第4回 低酸素応答に関与するシス配列に結合するトランス因子を同定し、精製する方法を解説する。
第5回 低酸素応答に関与するトランス因子をクローニングする方法を解説する。
第6回 低酸素応答に関与するトランス因子の活性化機構を解説する。
第7回 低酸素応答に関与するトランス因子の活性化に関与する酵素を同定する方法を解説する。
第8回 低酸素という曖昧な情報を細胞がどのように感知しているか解説する。
第9回 コレステロール枯渇応答の概要、発見の経緯、応答に関与するシス配列を絞り込む方法を解説する。
第10回 コレステロール枯渇応答に関与するトランス因子を同定・精製し、クローニングする方法を解説する。
第11回 コレステロール枯渇応答に関与するトランス因子の活性化方法を解説する。
第12回 コレステロール枯渇応答に関与するトランス因子の活性化に関与する酵素を同定する方法を解説する。
第13回 コレステロール枯渇という曖昧な情報を細胞がどにように感知しているか解説する。

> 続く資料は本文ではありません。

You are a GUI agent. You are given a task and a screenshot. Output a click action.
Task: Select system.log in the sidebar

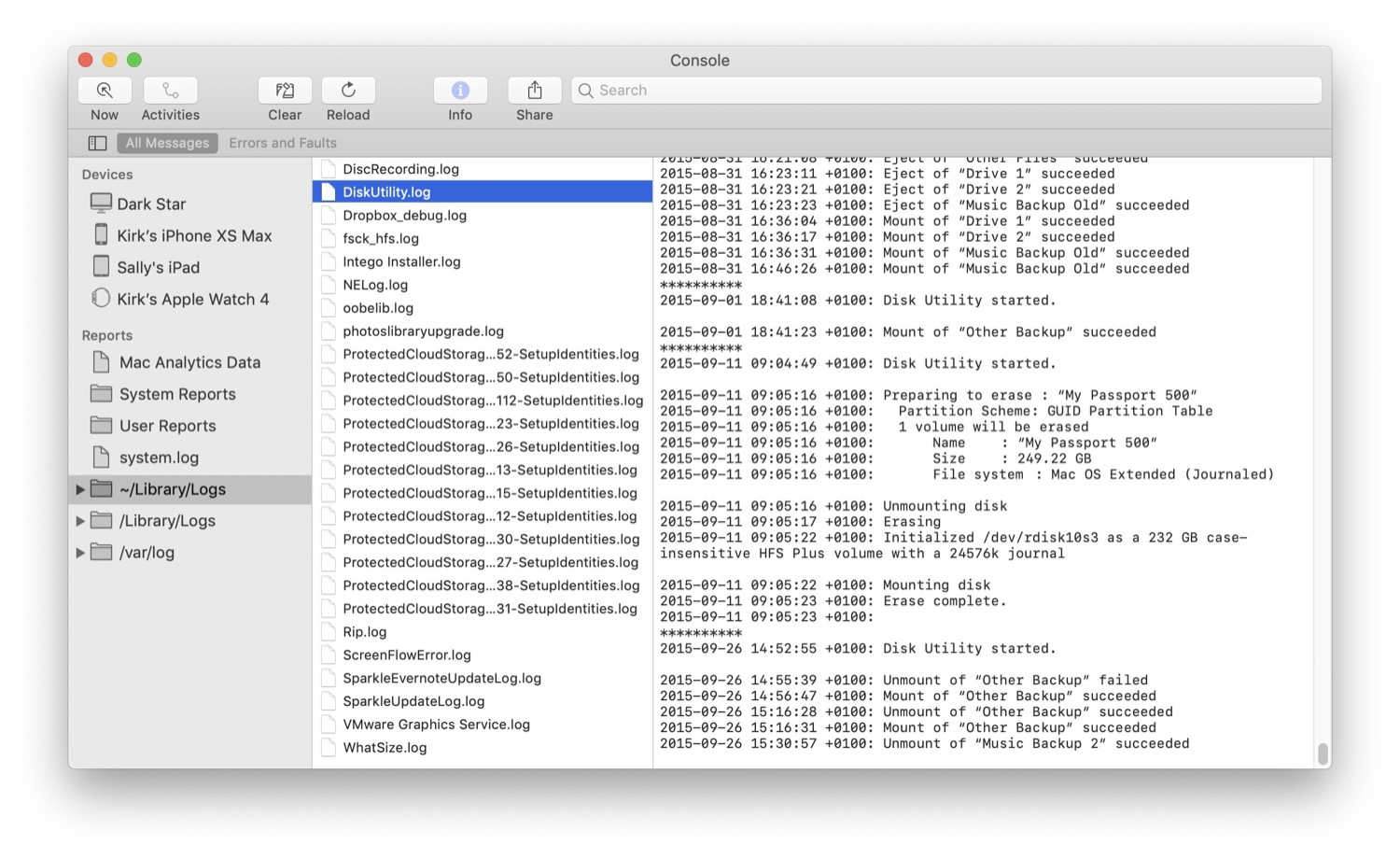[x=158, y=458]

第14回 小胞体ストレス応答の概要と発見の経緯を解説する。
第15回 フィードバック
履修要件 本講義理解のためには,分子生物学I, II・細胞生物学・分子遺伝学Iを受講していることが望ましい。
授業外学習(予習・復習)等 教科書に載っていない項目を解説する最先端の講義のため、予習の必要はないが、習ったことをよく復習し、次回の講義までに完全に理解していること。
教科書
  • 用意した講義プリントを毎回配布する。